What is an expert learning audit?
Using this technique, you can evaluate the learning effectiveness of a course. An expert lists the parameters based on which the evaluation will take place. These could include:
  • Learning objectives - content mapping: Are the learning outcomes addressed? Can the content be directly mapped to the learning objectives? Is there more information than is stated in the learning objective?
  • Learner-content mapping: Is the content specific to the learner profile? Is it relevant? Will it help the learner meet the learning outcomes?
  • Learner motivation: Is the course motivating enough for the learner? Why will he/she complete the course? Will they find it interesting? Will he/she be motivated to take an exercise?
  • Vizualization: Do the visual elements aid learning? Are they similar in look and feel across the course?
  • Language: Will the learner understand what is written?
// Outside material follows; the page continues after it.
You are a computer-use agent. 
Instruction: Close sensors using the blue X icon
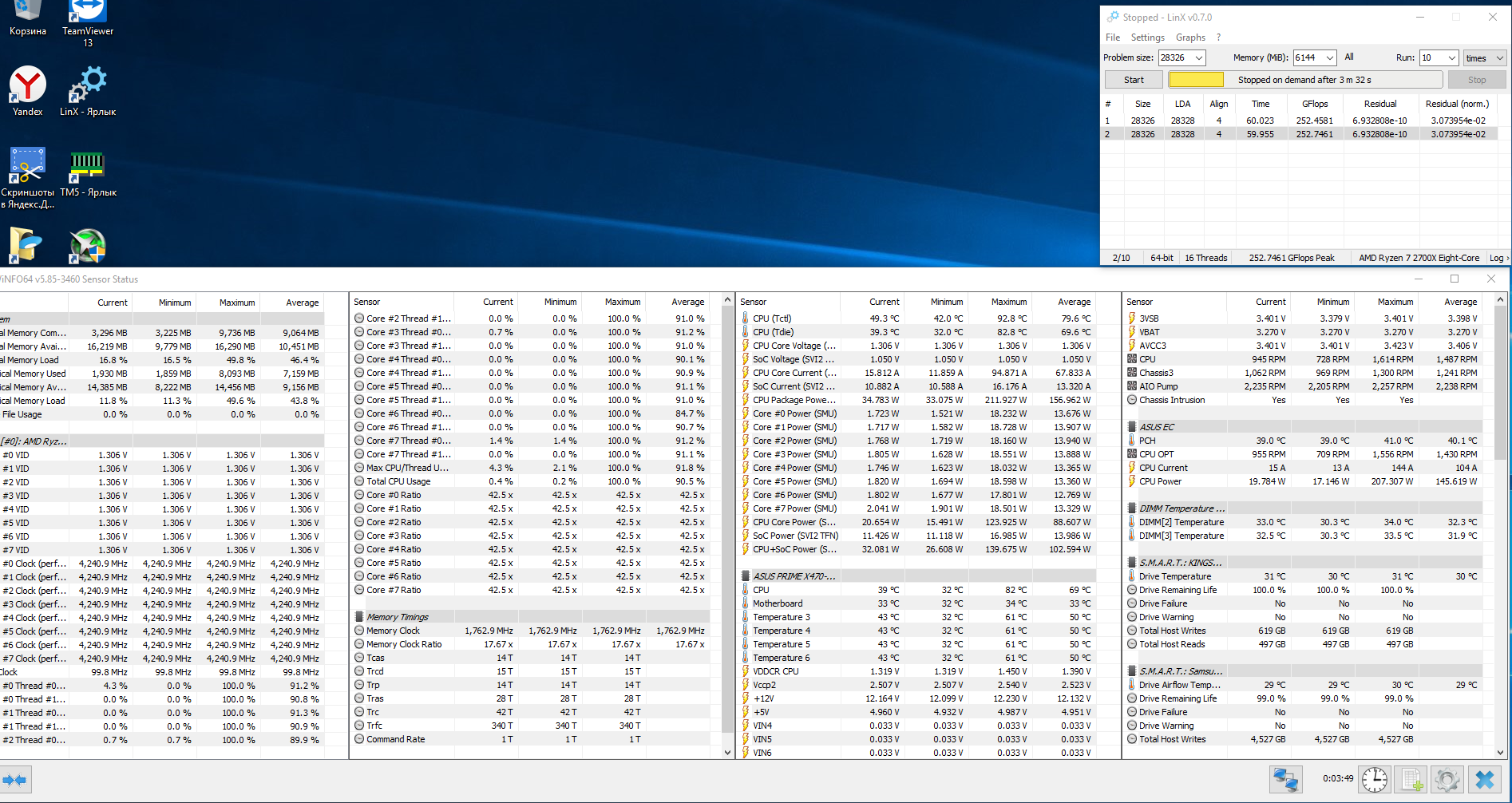click(1485, 780)
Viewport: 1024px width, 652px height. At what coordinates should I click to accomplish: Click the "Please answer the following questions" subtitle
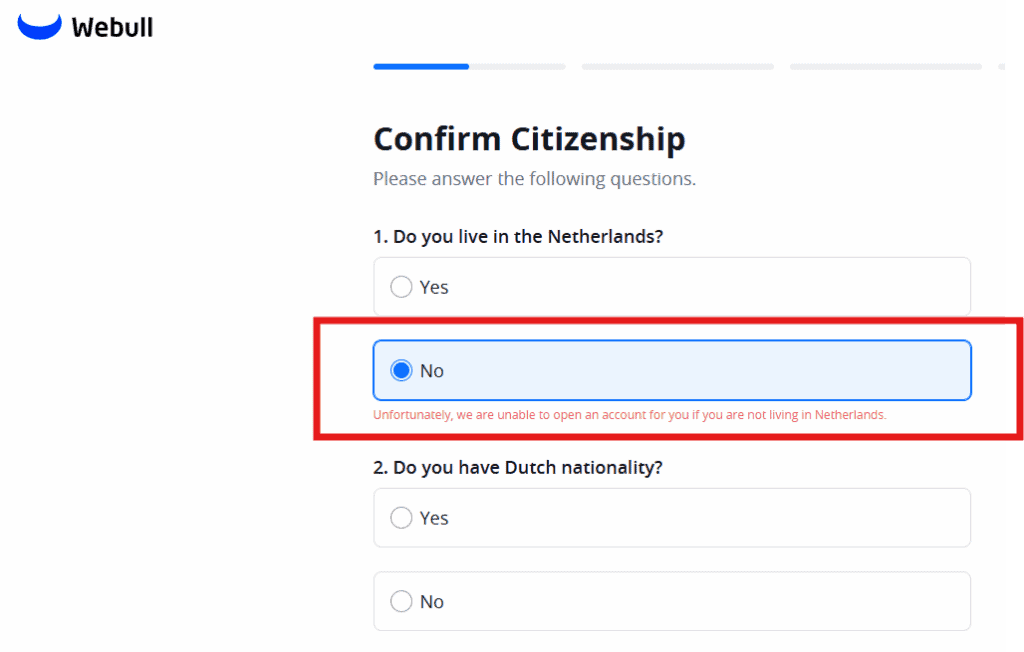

Is there any ambiguity?
What is the difference between an ID review and learning audit?
By the time the course is developed, several ID reviews have already been done. The learning audit is conducted by a third person who has not been a part of the design phase. Therefore, the course is looked at by a fresh eye and this makes a world of difference. The expert looks at the course without considering the constraints. I believe this is a good thing because several times we compromise on learning because of we are thinking about the constraints. He/she looks to identify the obstacles that will hinder learnability. An expert can help us identify where we have compromised.

Keep the following in mind if you are evaluating:
  • Ensure that there are no distractions. This requires a lot of concentration, else you may miss a crucial issue.
  • Try everything. What is the learner were to click this? What would happen if I go here instead of there?
  • Use screen grabs to highlight issues. This is helpful as the reader will not have to shuffle between a report (xls, word) and the course.
  • Include suggestions wherever possible. Provide two or three alternatives if possible. It would be very effective to show a suggestion visually.
  • Ensure that you mark the repetitive issues as a global comment. But, it is also important to identify all those screens in which the issue is present. This will help save time when the reader is fixing the issues.
  • If you have set parameters, you could check each screen for each parameter in a logical manner rather than just scan a screen. This way you will not miss anything.
  • It can become very tedious, tiring, and repetitive. So, be prepared.
The reports generated from both the expert usability evaluation and the learning audit is valuable source of feedback. You will be able to identify the things that can be worked on based on the suggestions provided by the expert. Use these techniques to evaluate your online course. Try it once and see how much of a difference it actually makes. But, remember, this is still no match for direct feedback from the learner.